Current Account Economic Indicator in Forex: The Beginners’ Guide

The Current Account is an economic indicator that summarizes the flow of all goods, services, income, and payments to and from the country. The report acts as an indicator of how the country’s economy interacts with the rest of the world.

Let us dig in to understand the concept of current account economic indicator in forex a little better.

What is the current account?

The current account is one of the three components that make up the country’s Balance of Payments. This includes a detailed accounting of all international interactions measured with the Financial Account, Capital Account, and Current Account.

The capital and financial account refer to accounts mainly with financial assets and investments. On the other hand, the current account presents a detailed breakdown of the country’s relations with the rest of the world economy. It shows the relationship on a routine basis, without investment products.

The Current Account is made up of four sub-balances: The Trade Balance, the Services Balance, the Income Balance, and the Direct Transfer Balance.

Balance of Trade

It collects the balance of the exchange of goods with the outside, both the purchase of products and the sale.

Trade Balance = Export of Goods – Import of Goods

Balance of Services

The balance of services includes the export and import of the following services:

  • passenger cars and travel
  • other services
  • transport
  • communications
  • construction
  • insurance
  • financial services
  • computer services
  • services provided to companies
  • personal, cultural and recreational services
  • government services
  • royalties and income from intangible property

The balance of the Services would be:

Balance of Services = Export of Services – Import of Services

Income Balance

The income balance includes revenue from the following sections:

  • Work income
  • Investment income
  • Direct investments
  • Portfolio investments (dividends)
  • Interest on loans and deposits

Income Balance = Perceived Income – Income Paid

Balance of Direct Transfers

The balance of direct transfers refers to the difference between capital outflows and inflows without a counterparty. It can be said that they are capital flows without an “exchange” of products (although this is not always real). For example, donations, international aid transfers, sending money by immigrants (or money received sent by immigrants), prizes, etc.
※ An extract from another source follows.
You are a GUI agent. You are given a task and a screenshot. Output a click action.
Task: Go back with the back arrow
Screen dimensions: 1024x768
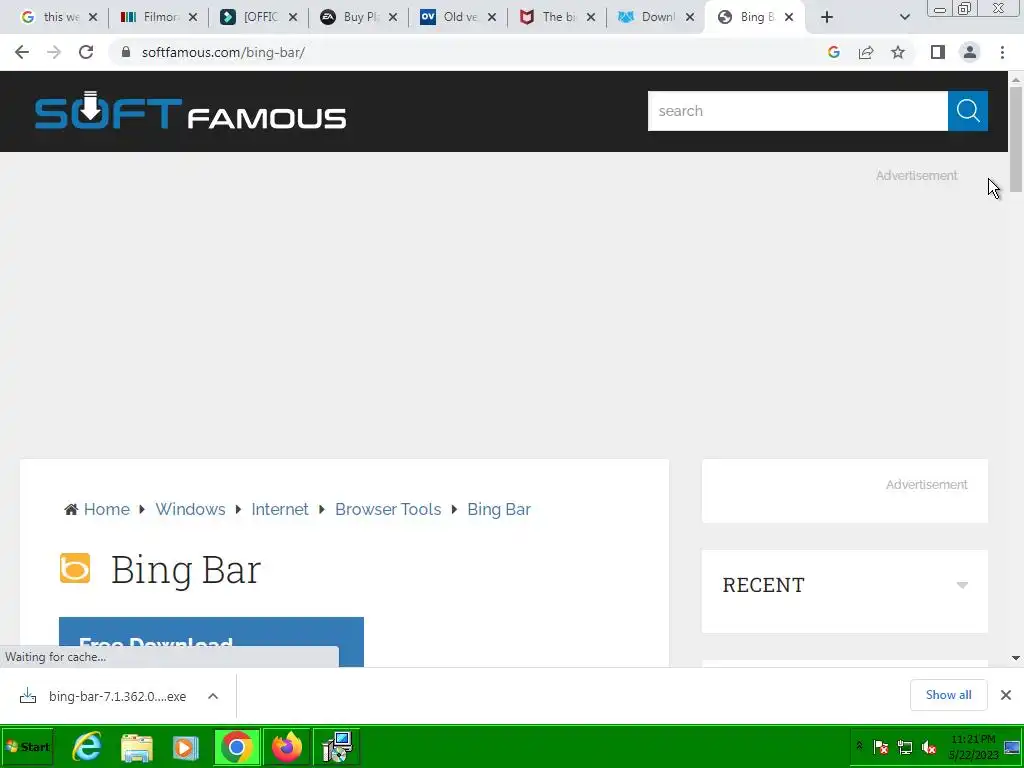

Current Transfer Balance = Perceived Transfers from abroad – Transfers Paid

Causes of Surplus and Deficit in the Current Account

As we have seen in some paragraphs above, the current account surplus or deficit is very useful. It helps in predicting changes in the value of the national currency. There will be a surplus when the Current Account has a positive balance, and there will be a deficit when the Current Account has a negative balance.

Among the causes that can cause a deficit are:

  • Low export prices or low export volume
  • The decrease in savings (which can be due to good economic prospects)
  • Bad fiscal policies that increase national spending
  • Failure in the financial system that generates a disproportionate increase in credit operations

On the other hand, among the most common causes that cause a current account surplus is:

  • Increase in private savings
  • Low investments in the country
  • Insufficient liquidity supply by monetary authorities
  • Aging population
  • Low national investment within the country
  • Strong foreign trade sector with high exports that exceed national demand

Hopefully, you have got a basic idea of the current account economic indicator in forex. Don’t worry, the more you study, the more you will understand.